(Element and text location data)
——

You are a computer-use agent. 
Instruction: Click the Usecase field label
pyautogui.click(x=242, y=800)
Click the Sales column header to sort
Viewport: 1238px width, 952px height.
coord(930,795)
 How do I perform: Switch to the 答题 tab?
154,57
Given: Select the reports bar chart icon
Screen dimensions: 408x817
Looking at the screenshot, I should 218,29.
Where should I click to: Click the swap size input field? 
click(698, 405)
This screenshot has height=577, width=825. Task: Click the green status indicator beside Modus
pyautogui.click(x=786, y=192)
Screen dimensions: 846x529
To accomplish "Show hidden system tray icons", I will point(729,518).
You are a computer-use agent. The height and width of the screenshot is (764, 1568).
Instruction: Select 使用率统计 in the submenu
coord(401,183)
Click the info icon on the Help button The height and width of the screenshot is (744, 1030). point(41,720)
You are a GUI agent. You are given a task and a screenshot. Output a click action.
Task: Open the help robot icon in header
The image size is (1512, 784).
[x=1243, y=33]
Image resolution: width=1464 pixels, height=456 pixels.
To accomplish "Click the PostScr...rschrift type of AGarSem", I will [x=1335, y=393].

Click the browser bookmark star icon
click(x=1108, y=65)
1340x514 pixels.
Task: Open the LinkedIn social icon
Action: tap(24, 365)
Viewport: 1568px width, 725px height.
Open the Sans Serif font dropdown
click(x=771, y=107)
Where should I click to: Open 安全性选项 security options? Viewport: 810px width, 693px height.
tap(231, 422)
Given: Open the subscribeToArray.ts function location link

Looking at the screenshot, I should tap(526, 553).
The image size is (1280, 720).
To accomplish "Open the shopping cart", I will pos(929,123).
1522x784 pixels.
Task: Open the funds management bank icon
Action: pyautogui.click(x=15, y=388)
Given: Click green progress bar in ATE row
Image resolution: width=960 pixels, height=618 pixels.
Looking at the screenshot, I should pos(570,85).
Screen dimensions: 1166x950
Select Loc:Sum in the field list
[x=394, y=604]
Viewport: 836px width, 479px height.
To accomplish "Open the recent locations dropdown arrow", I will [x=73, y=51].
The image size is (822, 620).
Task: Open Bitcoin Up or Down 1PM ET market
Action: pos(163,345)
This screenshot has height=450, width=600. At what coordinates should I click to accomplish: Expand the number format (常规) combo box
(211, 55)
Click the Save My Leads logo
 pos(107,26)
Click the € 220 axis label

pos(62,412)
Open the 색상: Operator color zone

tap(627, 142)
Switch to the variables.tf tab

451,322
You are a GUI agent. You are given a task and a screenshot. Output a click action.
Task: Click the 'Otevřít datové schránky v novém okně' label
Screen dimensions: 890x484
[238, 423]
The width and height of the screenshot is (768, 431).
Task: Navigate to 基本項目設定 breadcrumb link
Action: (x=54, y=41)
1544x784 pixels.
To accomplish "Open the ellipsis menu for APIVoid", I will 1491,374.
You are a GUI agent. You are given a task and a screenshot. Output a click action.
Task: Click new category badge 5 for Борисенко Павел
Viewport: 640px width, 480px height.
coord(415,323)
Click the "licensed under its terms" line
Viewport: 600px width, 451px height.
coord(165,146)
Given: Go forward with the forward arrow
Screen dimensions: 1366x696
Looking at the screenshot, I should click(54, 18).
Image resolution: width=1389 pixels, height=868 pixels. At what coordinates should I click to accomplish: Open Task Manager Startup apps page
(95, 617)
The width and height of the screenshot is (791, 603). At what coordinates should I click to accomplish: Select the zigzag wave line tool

——

▶ [Problem requirements]:
Copy out every one of the lines above, word for word.

▶ [The response]:
You are a computer-use agent. 
Instruction: Click the Usecase field label
pyautogui.click(x=242, y=800)
Click the Sales column header to sort
Viewport: 1238px width, 952px height.
coord(930,795)
 How do I perform: Switch to the 答题 tab?
154,57
Given: Select the reports bar chart icon
Screen dimensions: 408x817
Looking at the screenshot, I should 218,29.
Where should I click to: Click the swap size input field? 
click(698, 405)
This screenshot has height=577, width=825. Task: Click the green status indicator beside Modus
pyautogui.click(x=786, y=192)
Screen dimensions: 846x529
To accomplish "Show hidden system tray icons", I will point(729,518).
You are a computer-use agent. The height and width of the screenshot is (764, 1568).
Instruction: Select 使用率统计 in the submenu
coord(401,183)
Click the info icon on the Help button The height and width of the screenshot is (744, 1030). point(41,720)
You are a GUI agent. You are given a task and a screenshot. Output a click action.
Task: Open the help robot icon in header
The image size is (1512, 784).
[x=1243, y=33]
Image resolution: width=1464 pixels, height=456 pixels.
To accomplish "Click the PostScr...rschrift type of AGarSem", I will [x=1335, y=393].

Click the browser bookmark star icon
click(x=1108, y=65)
1340x514 pixels.
Task: Open the LinkedIn social icon
Action: tap(24, 365)
Viewport: 1568px width, 725px height.
Open the Sans Serif font dropdown
click(x=771, y=107)
Where should I click to: Open 安全性选项 security options? Viewport: 810px width, 693px height.
tap(231, 422)
Given: Open the subscribeToArray.ts function location link

Looking at the screenshot, I should tap(526, 553).
The image size is (1280, 720).
To accomplish "Open the shopping cart", I will pos(929,123).
1522x784 pixels.
Task: Open the funds management bank icon
Action: pyautogui.click(x=15, y=388)
Given: Click green progress bar in ATE row
Image resolution: width=960 pixels, height=618 pixels.
Looking at the screenshot, I should pos(570,85).
Screen dimensions: 1166x950
Select Loc:Sum in the field list
[x=394, y=604]
Viewport: 836px width, 479px height.
To accomplish "Open the recent locations dropdown arrow", I will [x=73, y=51].
The image size is (822, 620).
Task: Open Bitcoin Up or Down 1PM ET market
Action: pos(163,345)
This screenshot has height=450, width=600. At what coordinates should I click to accomplish: Expand the number format (常规) combo box
(211, 55)
Click the Save My Leads logo
 pos(107,26)
Click the € 220 axis label

pos(62,412)
Open the 색상: Operator color zone

tap(627, 142)
Switch to the variables.tf tab

451,322
You are a GUI agent. You are given a task and a screenshot. Output a click action.
Task: Click the 'Otevřít datové schránky v novém okně' label
Screen dimensions: 890x484
[238, 423]
The width and height of the screenshot is (768, 431).
Task: Navigate to 基本項目設定 breadcrumb link
Action: (x=54, y=41)
1544x784 pixels.
To accomplish "Open the ellipsis menu for APIVoid", I will 1491,374.
You are a GUI agent. You are given a task and a screenshot. Output a click action.
Task: Click new category badge 5 for Борисенко Павел
Viewport: 640px width, 480px height.
coord(415,323)
Click the "licensed under its terms" line
Viewport: 600px width, 451px height.
coord(165,146)
Given: Go forward with the forward arrow
Screen dimensions: 1366x696
Looking at the screenshot, I should click(54, 18).
Image resolution: width=1389 pixels, height=868 pixels. At what coordinates should I click to accomplish: Open Task Manager Startup apps page
(95, 617)
The width and height of the screenshot is (791, 603). At what coordinates should I click to accomplish: Select the zigzag wave line tool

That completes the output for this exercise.